Plate G-3 | Map |
An ice stream is defined as "part of an ice sheet in which the ice flows more rapidly (than) and not necessarily in the same direction as the surrounding ice. The margins are sometimes clearly marked by a change in direction of the surface slope, but may be indistinct" (Armstrong et al 1973). Bates and Jackson (1980) add the following to this definition: "usually flowing to the ocean or to an ice shelf and not constrained by exposed rock." The following discussion restricts the definition to apply only to well-defined, fast-flowing streams of ice within a larger ice sheet or ice cap.
Although large ice caps can have ice streams associated with outlet glaciers, ice streams are most commonly found in ice sheets. In Antarctica, ice streams are the primary sources of ice for the large ice shelves, especially those that feed the Ross Ice Shelf (Figure G-3.1) and the Ronne and Filchner Ice Shelves (Hughes, 1977). Ice streams are also common on the west coast of Greenland (Mercer, 1975b).

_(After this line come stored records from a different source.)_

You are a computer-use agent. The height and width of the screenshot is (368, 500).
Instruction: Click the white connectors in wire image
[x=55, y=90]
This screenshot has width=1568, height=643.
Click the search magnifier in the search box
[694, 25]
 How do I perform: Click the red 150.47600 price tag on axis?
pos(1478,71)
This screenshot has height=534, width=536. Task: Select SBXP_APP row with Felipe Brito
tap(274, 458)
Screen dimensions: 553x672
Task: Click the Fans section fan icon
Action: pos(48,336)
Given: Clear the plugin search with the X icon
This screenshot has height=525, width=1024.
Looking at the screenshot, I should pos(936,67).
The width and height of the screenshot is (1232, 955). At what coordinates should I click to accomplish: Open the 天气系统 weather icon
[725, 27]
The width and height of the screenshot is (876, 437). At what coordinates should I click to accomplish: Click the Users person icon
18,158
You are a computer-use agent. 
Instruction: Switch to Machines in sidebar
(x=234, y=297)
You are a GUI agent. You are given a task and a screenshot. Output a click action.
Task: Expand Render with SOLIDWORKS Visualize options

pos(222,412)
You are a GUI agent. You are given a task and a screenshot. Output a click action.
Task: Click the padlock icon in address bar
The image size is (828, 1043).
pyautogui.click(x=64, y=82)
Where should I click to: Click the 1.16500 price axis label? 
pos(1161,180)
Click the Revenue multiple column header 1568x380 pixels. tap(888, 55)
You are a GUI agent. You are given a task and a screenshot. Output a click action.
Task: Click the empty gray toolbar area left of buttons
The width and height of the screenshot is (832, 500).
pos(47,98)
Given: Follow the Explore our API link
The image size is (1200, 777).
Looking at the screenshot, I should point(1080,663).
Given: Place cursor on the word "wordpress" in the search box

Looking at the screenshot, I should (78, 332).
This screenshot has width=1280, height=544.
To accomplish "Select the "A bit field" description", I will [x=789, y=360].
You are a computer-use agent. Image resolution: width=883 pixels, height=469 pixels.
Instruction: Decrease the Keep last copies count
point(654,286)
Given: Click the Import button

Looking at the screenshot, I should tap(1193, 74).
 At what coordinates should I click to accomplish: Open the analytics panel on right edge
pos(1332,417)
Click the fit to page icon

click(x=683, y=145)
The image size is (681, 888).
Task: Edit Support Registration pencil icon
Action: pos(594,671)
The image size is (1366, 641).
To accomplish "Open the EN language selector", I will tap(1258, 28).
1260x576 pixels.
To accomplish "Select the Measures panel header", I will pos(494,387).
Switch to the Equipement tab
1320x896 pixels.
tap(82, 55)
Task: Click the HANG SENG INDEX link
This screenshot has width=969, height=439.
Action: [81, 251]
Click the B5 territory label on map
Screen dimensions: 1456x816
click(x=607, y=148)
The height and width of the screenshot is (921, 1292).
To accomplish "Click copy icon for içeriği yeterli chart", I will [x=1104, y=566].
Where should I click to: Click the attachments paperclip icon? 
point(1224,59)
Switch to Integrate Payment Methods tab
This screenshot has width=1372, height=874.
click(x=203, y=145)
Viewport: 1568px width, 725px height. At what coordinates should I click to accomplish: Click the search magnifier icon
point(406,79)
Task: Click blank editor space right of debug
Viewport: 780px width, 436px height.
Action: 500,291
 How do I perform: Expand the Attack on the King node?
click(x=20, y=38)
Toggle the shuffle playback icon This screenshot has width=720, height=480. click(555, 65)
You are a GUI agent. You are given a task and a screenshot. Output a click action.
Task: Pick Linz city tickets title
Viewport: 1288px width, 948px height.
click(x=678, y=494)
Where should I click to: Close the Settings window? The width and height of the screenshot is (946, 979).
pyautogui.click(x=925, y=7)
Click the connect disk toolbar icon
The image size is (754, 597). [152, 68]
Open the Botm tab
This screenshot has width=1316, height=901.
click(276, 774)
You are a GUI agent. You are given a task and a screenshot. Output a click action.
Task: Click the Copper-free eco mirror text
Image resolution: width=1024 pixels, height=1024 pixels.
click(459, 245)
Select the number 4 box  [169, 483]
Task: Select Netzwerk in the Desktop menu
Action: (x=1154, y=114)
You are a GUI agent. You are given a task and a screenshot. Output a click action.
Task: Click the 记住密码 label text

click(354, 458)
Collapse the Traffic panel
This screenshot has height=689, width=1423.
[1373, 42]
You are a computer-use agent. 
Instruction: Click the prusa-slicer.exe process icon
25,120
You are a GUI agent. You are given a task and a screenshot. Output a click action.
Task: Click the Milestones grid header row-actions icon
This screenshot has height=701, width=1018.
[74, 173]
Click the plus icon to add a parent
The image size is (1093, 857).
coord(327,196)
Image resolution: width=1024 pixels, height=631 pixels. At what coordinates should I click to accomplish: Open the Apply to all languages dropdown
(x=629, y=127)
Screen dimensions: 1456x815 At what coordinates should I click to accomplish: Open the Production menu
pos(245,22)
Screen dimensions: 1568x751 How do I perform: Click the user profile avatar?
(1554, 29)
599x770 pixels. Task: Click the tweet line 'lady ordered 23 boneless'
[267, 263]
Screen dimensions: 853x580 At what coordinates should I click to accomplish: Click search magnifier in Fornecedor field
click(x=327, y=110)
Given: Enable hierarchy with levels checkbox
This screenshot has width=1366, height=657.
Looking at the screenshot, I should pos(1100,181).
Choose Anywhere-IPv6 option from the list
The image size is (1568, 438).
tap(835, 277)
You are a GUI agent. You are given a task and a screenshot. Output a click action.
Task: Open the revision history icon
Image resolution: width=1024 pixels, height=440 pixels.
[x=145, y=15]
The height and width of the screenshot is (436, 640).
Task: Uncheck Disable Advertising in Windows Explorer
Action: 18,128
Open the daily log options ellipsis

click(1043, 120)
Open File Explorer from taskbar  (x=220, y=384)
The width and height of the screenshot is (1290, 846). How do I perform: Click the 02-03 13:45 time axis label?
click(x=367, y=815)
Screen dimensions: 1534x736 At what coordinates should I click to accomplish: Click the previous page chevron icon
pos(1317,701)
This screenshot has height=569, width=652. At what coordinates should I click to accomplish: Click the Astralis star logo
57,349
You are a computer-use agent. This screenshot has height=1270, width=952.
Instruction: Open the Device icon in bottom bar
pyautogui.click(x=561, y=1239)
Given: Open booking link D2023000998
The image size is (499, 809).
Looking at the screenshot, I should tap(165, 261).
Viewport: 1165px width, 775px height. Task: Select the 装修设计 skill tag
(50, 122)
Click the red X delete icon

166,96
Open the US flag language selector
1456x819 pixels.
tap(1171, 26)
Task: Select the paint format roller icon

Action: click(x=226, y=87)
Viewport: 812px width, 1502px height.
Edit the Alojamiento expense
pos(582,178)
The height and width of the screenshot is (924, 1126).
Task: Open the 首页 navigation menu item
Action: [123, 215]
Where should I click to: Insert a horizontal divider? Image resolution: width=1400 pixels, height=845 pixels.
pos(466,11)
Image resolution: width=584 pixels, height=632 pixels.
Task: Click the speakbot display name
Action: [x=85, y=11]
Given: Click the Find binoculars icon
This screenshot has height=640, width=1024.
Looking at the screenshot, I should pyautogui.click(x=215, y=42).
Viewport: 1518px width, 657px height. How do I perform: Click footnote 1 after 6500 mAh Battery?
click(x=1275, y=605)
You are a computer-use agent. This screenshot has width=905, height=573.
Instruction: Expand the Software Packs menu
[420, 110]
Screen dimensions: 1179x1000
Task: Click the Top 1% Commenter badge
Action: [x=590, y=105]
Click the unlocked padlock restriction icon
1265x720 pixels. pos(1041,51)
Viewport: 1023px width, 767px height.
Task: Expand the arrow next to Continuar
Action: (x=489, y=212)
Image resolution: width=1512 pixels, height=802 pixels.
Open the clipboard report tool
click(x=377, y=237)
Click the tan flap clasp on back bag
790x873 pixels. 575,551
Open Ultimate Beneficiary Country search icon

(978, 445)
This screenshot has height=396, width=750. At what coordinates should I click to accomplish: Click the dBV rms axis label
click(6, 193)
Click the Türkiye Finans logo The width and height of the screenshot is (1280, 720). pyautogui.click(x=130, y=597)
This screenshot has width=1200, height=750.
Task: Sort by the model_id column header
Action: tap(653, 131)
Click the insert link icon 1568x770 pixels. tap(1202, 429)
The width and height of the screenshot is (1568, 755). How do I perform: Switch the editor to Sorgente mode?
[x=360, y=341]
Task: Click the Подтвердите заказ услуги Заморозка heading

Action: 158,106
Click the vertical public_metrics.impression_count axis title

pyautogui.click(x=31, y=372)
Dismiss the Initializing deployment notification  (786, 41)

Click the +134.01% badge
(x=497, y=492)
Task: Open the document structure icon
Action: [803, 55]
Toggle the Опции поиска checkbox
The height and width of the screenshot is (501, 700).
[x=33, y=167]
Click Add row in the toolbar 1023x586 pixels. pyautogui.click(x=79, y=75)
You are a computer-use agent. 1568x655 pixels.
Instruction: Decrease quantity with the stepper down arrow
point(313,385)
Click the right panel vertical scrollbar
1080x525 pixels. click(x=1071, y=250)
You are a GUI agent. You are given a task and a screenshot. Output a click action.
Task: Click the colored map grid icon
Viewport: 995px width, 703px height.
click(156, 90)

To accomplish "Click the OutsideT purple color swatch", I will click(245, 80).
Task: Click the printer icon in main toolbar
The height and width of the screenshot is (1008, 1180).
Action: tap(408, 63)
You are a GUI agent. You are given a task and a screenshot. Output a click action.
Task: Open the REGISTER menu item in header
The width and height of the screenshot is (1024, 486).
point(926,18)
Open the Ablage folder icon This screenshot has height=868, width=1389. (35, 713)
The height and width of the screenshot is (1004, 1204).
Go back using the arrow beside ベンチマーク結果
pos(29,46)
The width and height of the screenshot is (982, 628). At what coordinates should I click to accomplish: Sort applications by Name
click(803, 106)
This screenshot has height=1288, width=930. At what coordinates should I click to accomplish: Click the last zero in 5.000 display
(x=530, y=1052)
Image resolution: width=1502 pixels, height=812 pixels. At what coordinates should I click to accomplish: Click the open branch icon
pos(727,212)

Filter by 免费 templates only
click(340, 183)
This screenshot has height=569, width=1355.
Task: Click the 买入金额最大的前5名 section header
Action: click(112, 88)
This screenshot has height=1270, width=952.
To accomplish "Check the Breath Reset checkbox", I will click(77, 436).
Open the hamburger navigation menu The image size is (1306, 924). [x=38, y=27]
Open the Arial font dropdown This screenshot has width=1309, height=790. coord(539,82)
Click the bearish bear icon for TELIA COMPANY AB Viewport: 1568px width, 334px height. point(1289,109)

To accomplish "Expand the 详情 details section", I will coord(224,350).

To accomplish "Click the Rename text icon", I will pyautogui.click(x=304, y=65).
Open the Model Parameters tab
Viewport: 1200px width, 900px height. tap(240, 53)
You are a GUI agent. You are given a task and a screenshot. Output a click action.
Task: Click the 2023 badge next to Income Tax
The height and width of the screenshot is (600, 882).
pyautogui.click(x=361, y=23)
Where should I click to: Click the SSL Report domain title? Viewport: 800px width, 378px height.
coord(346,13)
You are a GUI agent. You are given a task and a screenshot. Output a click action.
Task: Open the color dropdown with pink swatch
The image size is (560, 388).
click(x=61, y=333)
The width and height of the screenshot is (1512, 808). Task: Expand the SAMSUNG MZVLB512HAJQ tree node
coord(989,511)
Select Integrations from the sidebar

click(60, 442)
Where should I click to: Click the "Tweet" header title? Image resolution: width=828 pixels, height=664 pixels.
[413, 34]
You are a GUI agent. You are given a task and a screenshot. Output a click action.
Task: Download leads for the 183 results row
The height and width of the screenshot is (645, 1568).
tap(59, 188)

Plate G-3 is a Landsat image of Jakobshavns Isbrae (Sermeq kujatdelq, in Greenlandic), an important outlet glacier from the Greenland ice sheet on the west-central coast of Greenland. The terminus of Jakobshavns Isbrae is a prolific producer of icebergs that calve into Jakobshavns Isfjord (Stove et al., n.d.). Since 1850, the calving front of the outlet glacier has retreated approximately 25 km (Carbonnell, 1968; Bauer, 1968). Hughes (1983) notes that "Jacobshavn Glacier is the fastest surging ice stream at the present time." Its terminus moves at the rate of about 7 km/yr or about 19 m/day. Hughes (1983) states that Jakobshavns Isbrae drains about 10 percent of the Greenland ice sheet and accounts for 42 percent of the total volume of ice discharge from the western margin of the Greenland ice sheet (Carbonnell, 1968; Bauer, 1968). Hughes (1983) further notes that: "The most notable feature of the surface topography (of the ice sheet) is the large concave basin where the ice sheet funnels into Jacobshavn Glacier. A bedrock trough lies beneath this concave basin of converging flow, but has much less relief."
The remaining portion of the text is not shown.